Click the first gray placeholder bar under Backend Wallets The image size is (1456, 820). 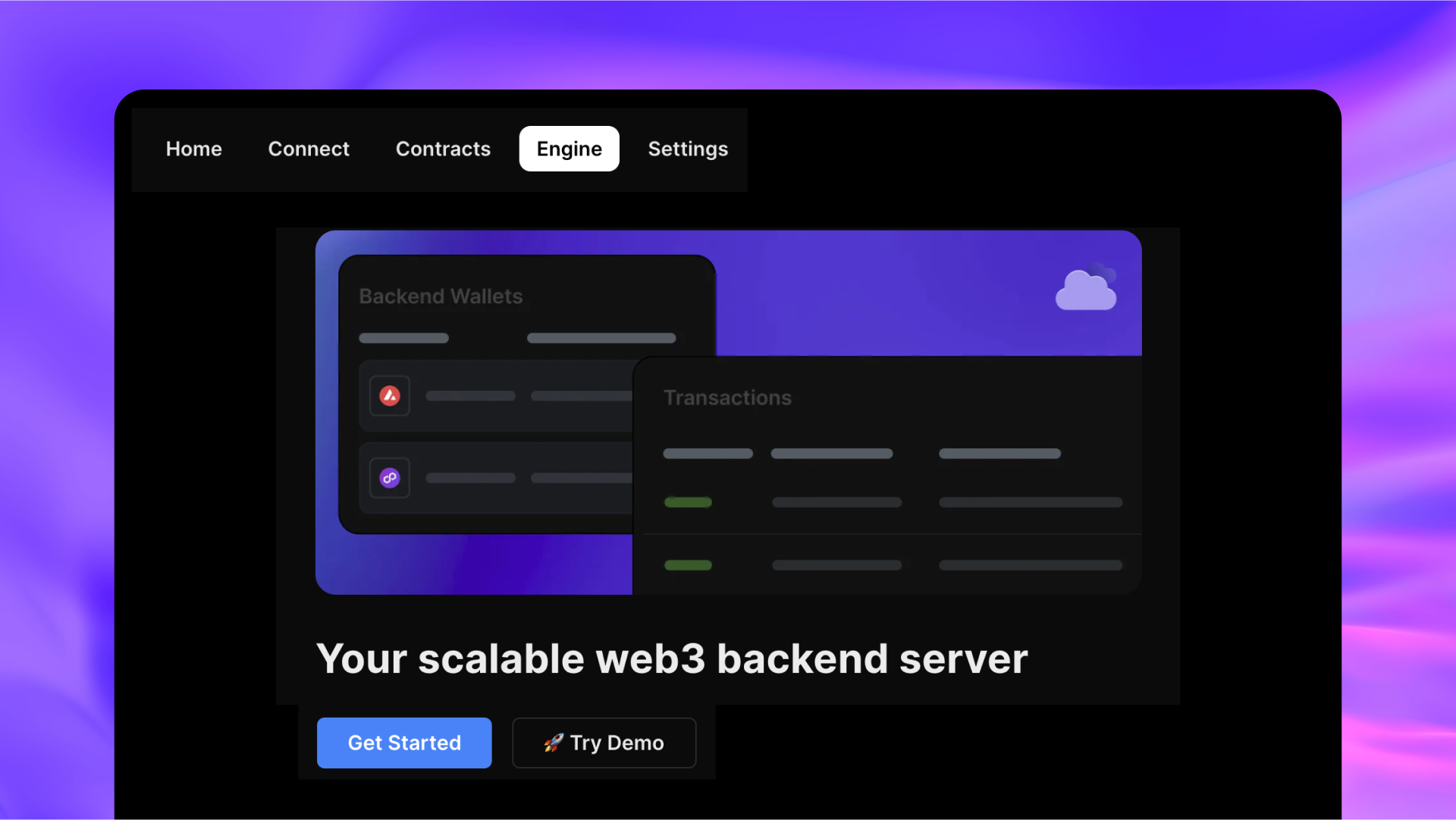pyautogui.click(x=403, y=338)
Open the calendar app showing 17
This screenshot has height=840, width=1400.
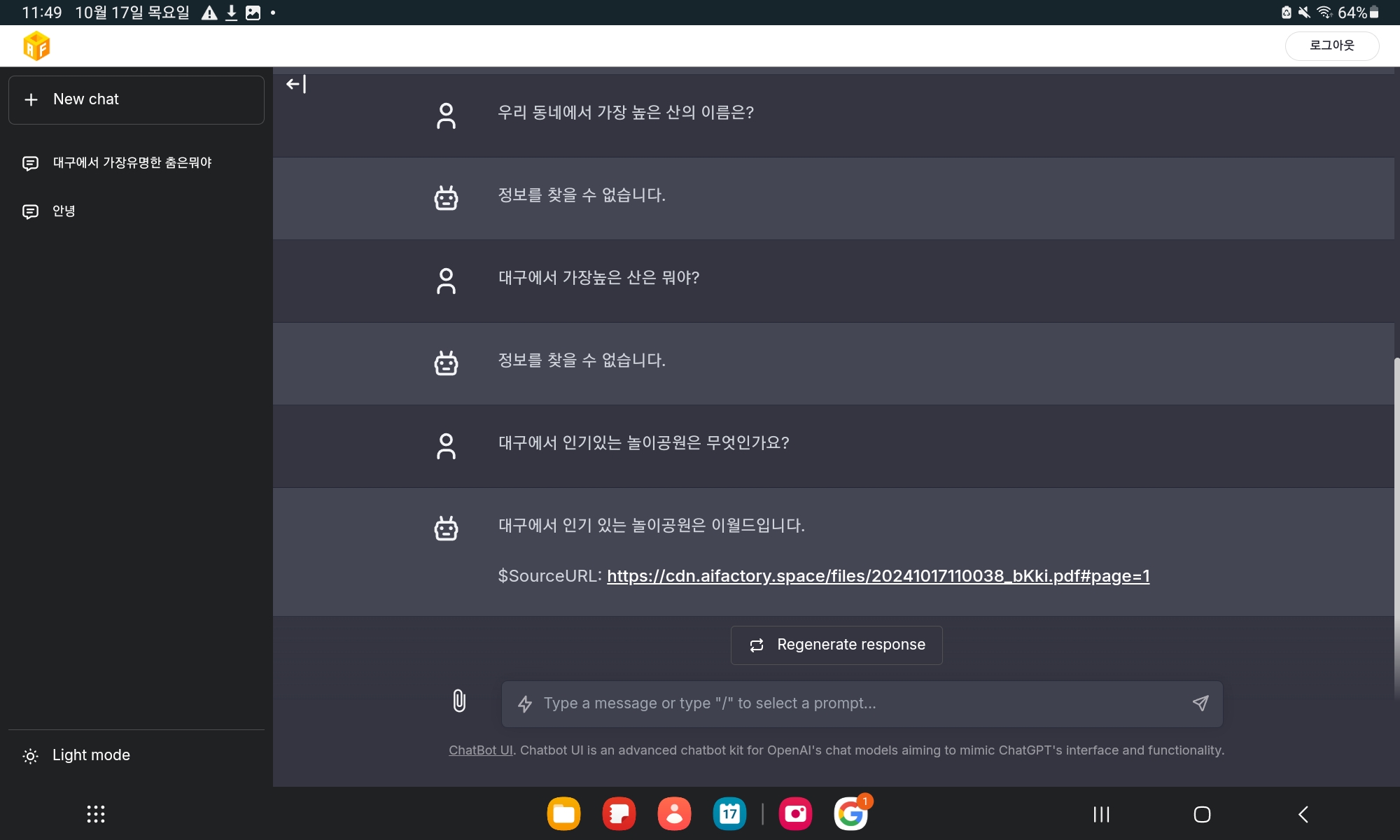click(x=729, y=814)
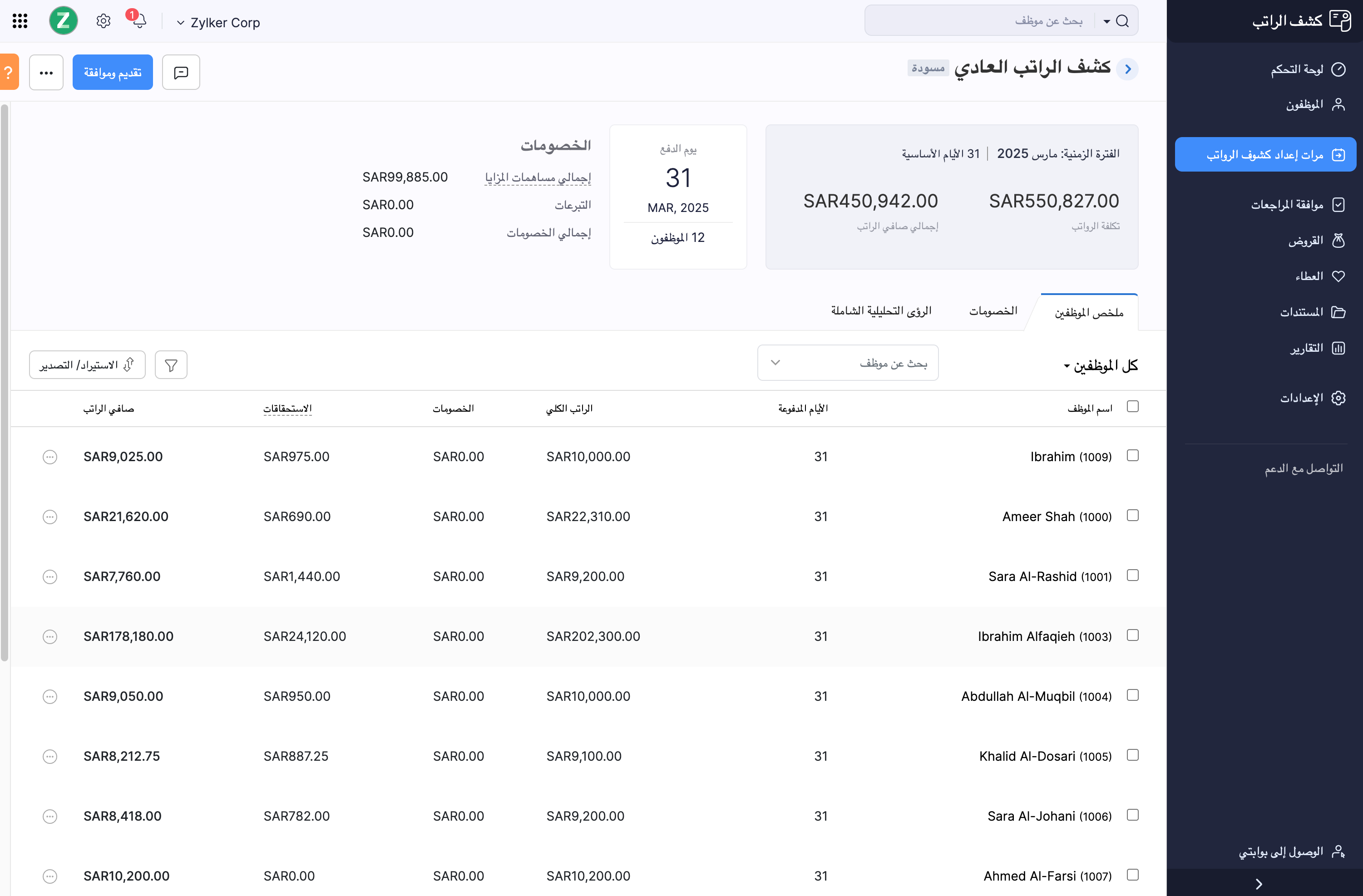Open the الاستيراد/ التصدير button
Screen dimensions: 1363x896
pos(86,364)
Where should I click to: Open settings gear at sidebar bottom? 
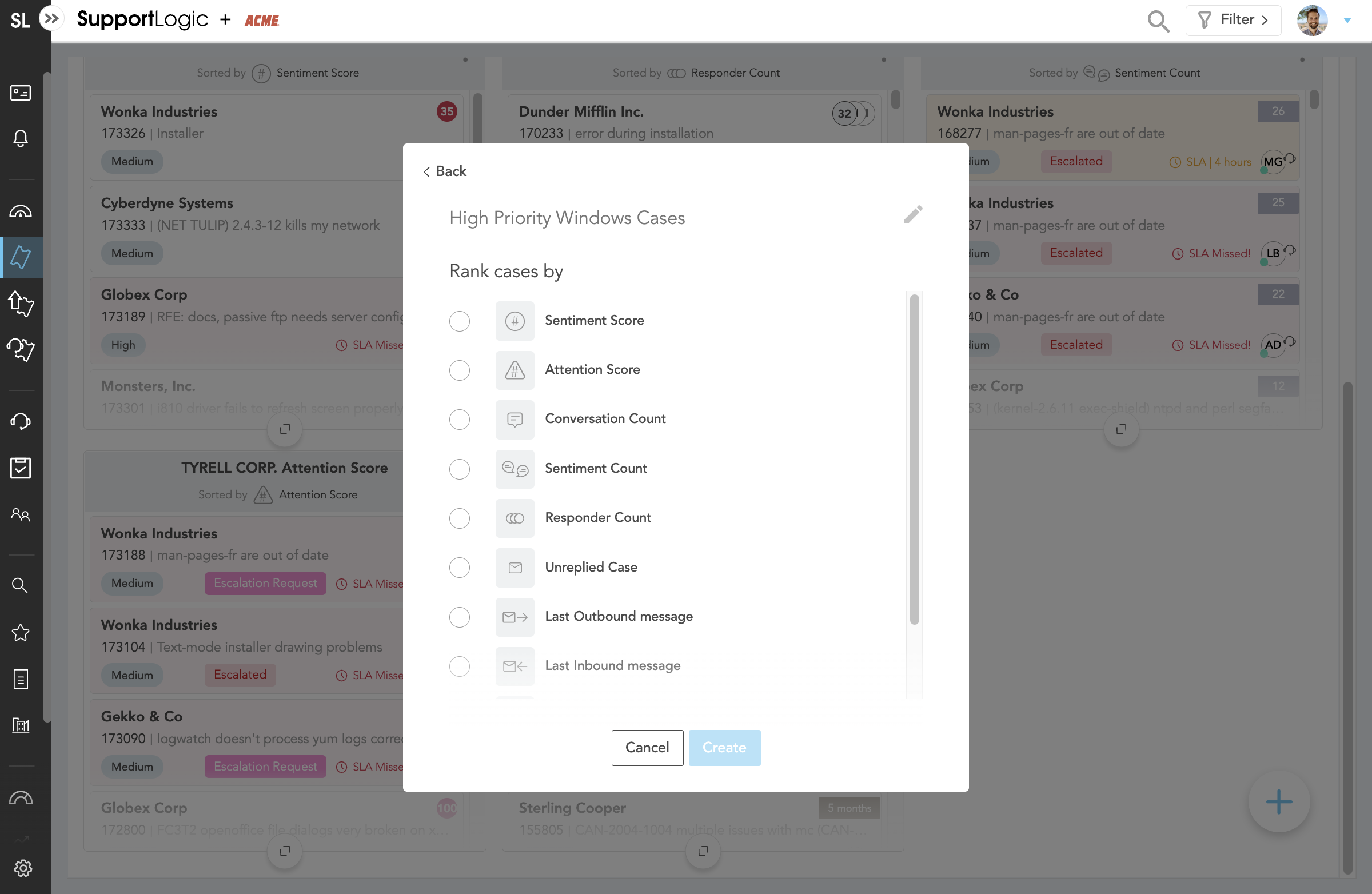tap(22, 867)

* **INSTRUCTIONS TO FOLLOW**:
The lines from the one containing "Open the calendar app showing 17" through the last line above are to be repeated exactly, and only those. Any pictures must be left out.

* **RESULT BELOW**:
Open the calendar app showing 17
This screenshot has height=840, width=1400.
click(x=729, y=814)
Open the الاستيراد/ التصدير button
Screen dimensions: 1363x896
pos(86,364)
Where should I click to: Open settings gear at sidebar bottom? 
tap(22, 867)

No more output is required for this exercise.